If you've seen stories in the past few days about Cleveland's Charles Ramsey supposedly being out of work, broke and homeless, then you'll want to read this update that has word from the man himself:

"Charles Ramsey, the man who helped to rescue Amanda Berry, Gina DeJesus and Michelle Knight from captivity, says a news report by Britain's Daily Mail is 'full of lies,' " Cleveland's WKYC-TV writes.

The station adds that:

" 'It's bulls**t,' he said. 'That's the politically correct word for it.' He said he's made about $18,000 from his sudden fame. ... Ramsey insisted that he's not homeless. He said he moved out of his Seymour Avenue home because too many people were knocking on his door. In the meantime, he's staying with friends and family until he can find an apartment.
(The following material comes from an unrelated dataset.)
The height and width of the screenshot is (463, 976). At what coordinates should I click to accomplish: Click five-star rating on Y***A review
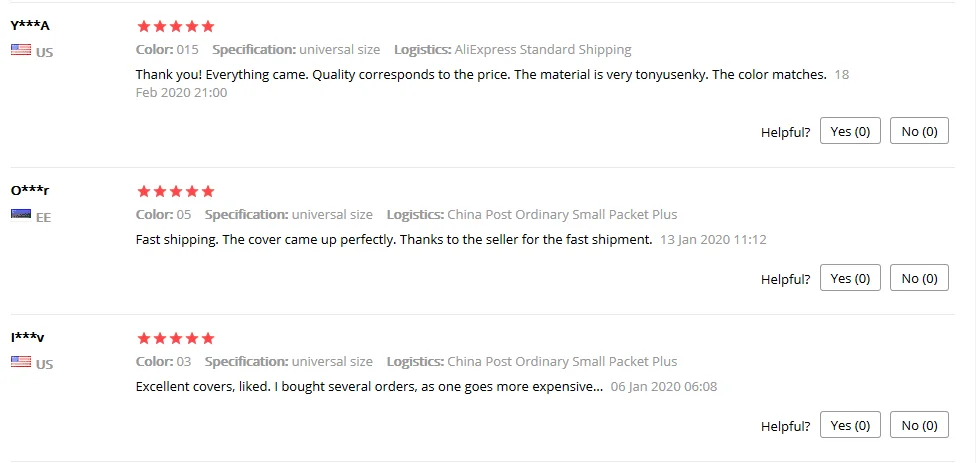pos(175,27)
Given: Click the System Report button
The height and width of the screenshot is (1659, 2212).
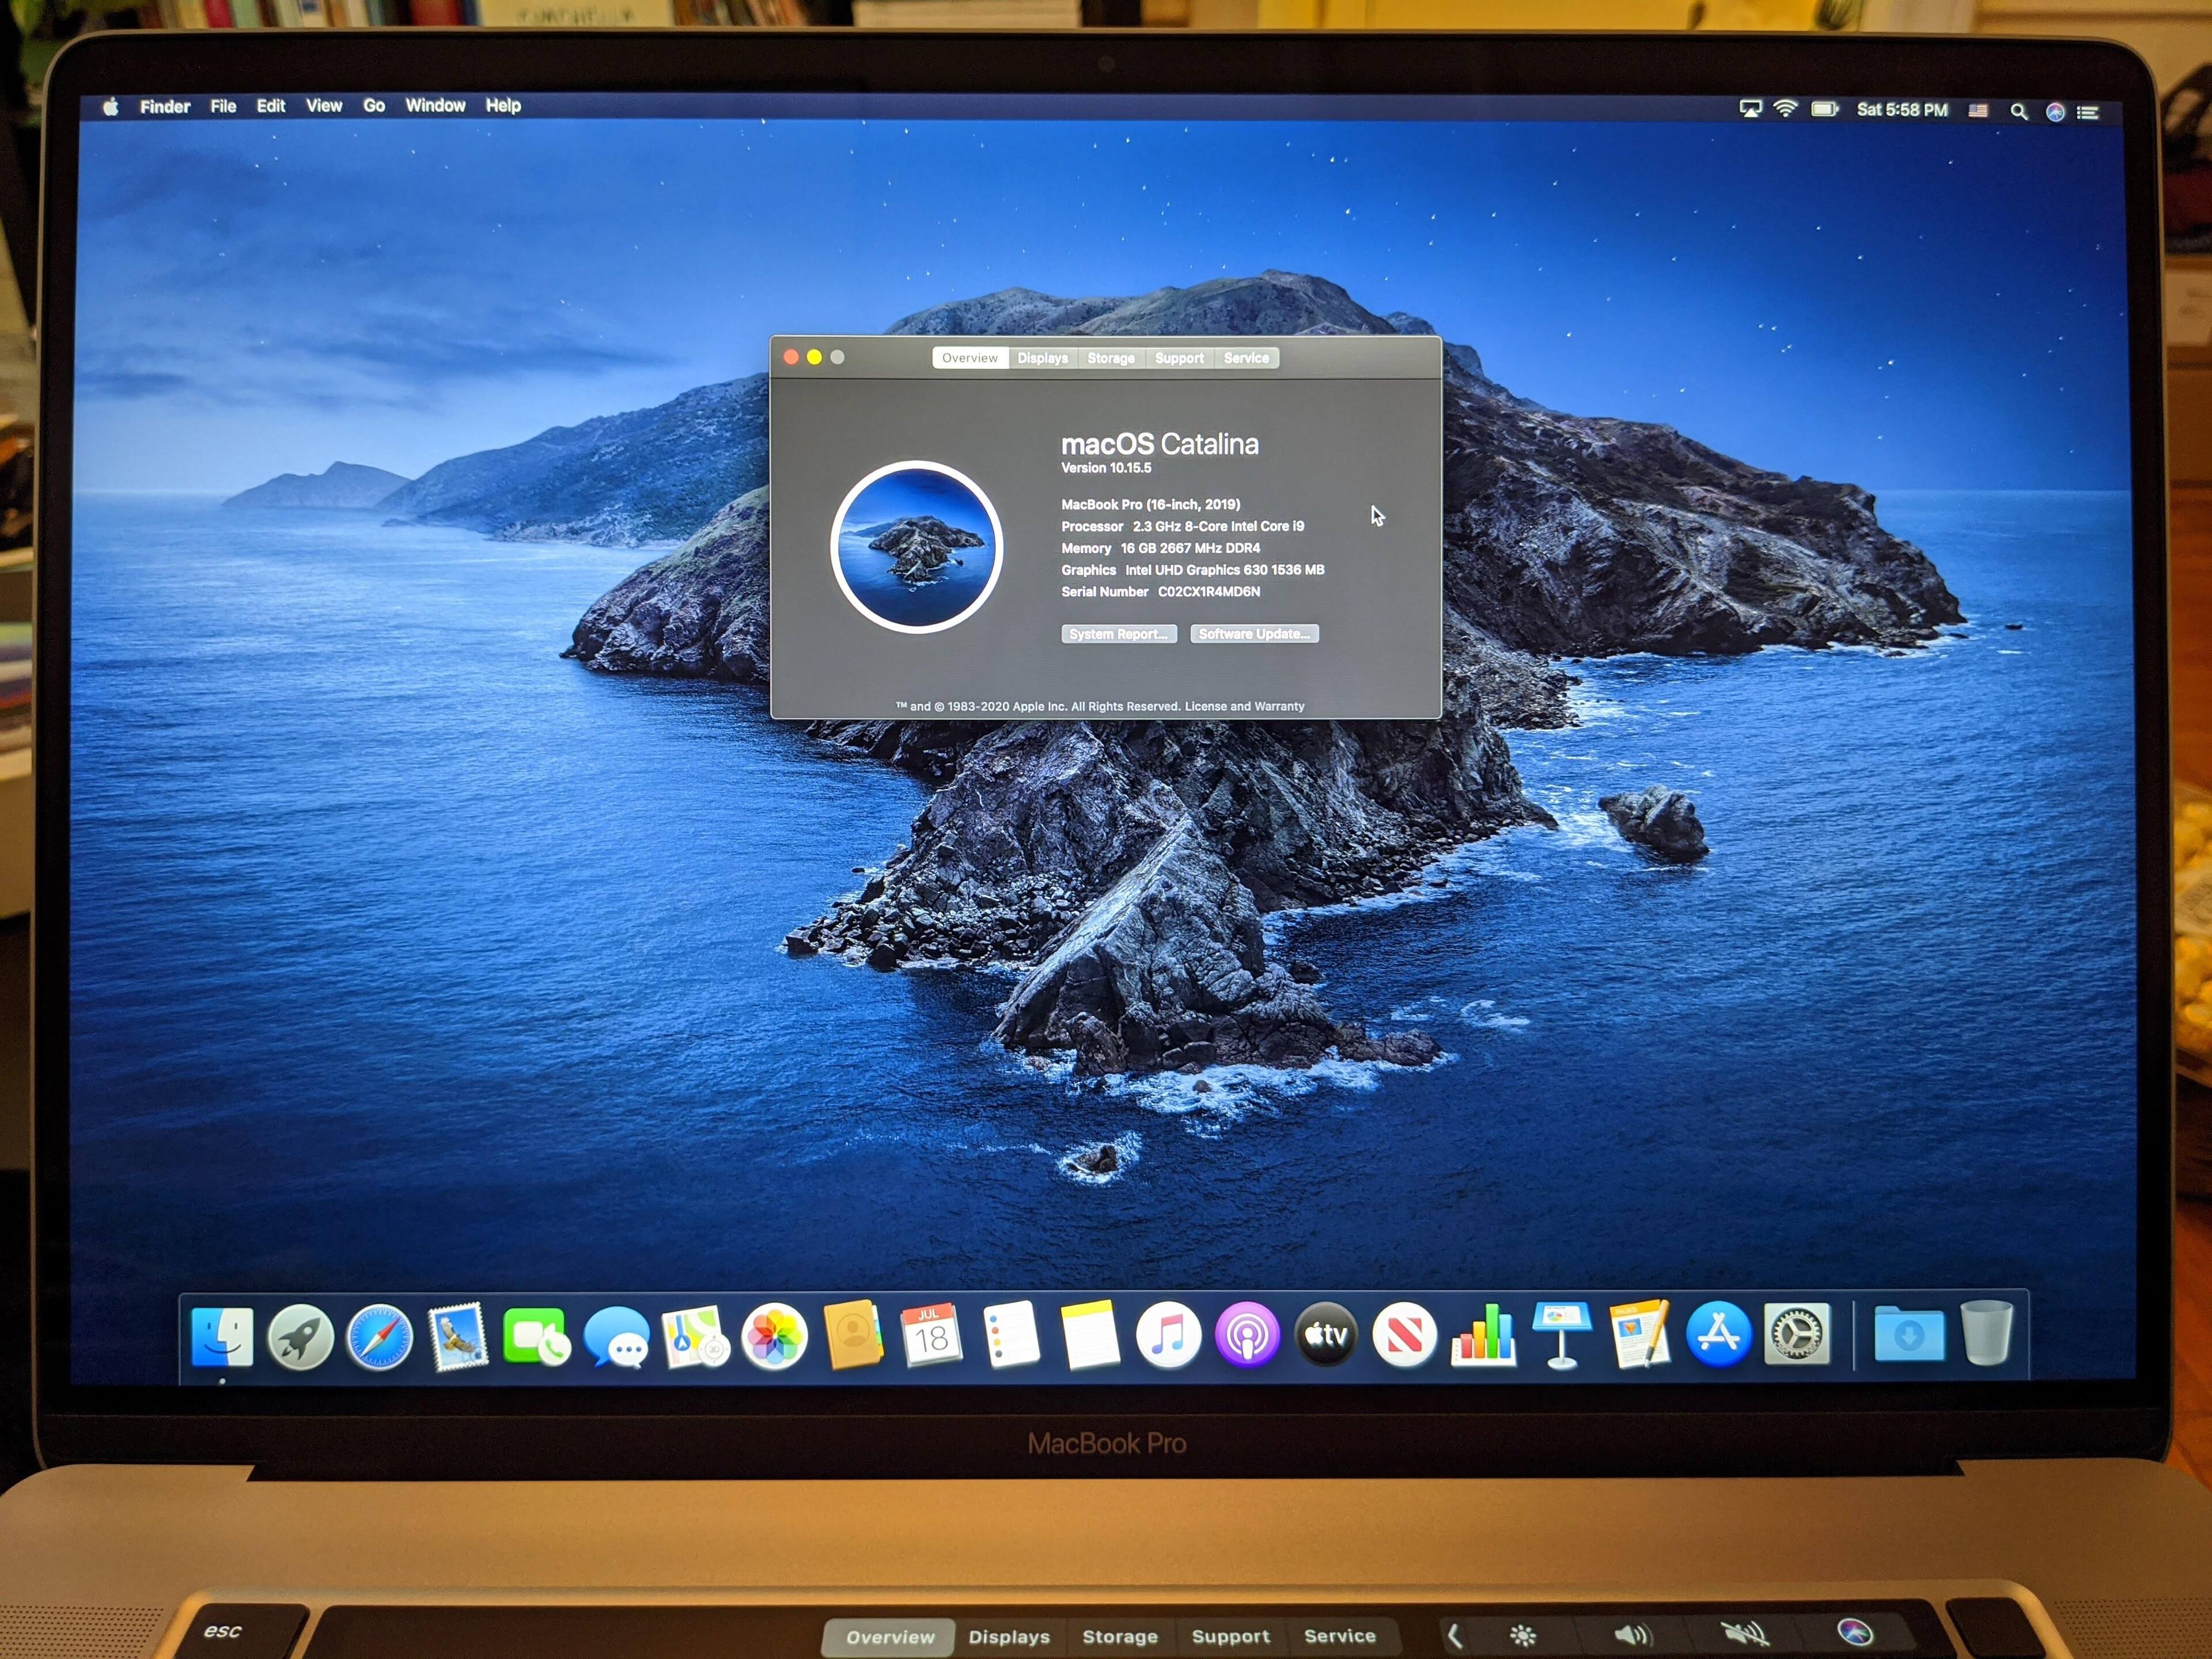Looking at the screenshot, I should [x=1118, y=634].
He's hoping to start an online business, selling merchandise in his likeness. His website, CharlesRamseyLive.com, is currently under construction."

Meanwhile, as The Plain Dealer reports, the man who's accused of holding captive three young women (and a daughter born to one of them) for about a decade "pleaded not guilty Wednesday morning to a 977-count indictment." The charges against Ariel Castro include kidnapping, rape, child endangerment and aggravated murder (for torture that allegedly caused one of the women to suffer miscarriages).

Ramsey gained quick fame after the women were rescued on May 6. His animated descriptions of Amanda Berry's struggle to escape the house and his efforts to help her went viral.

Last week, as we reported, the young women released a thank you video.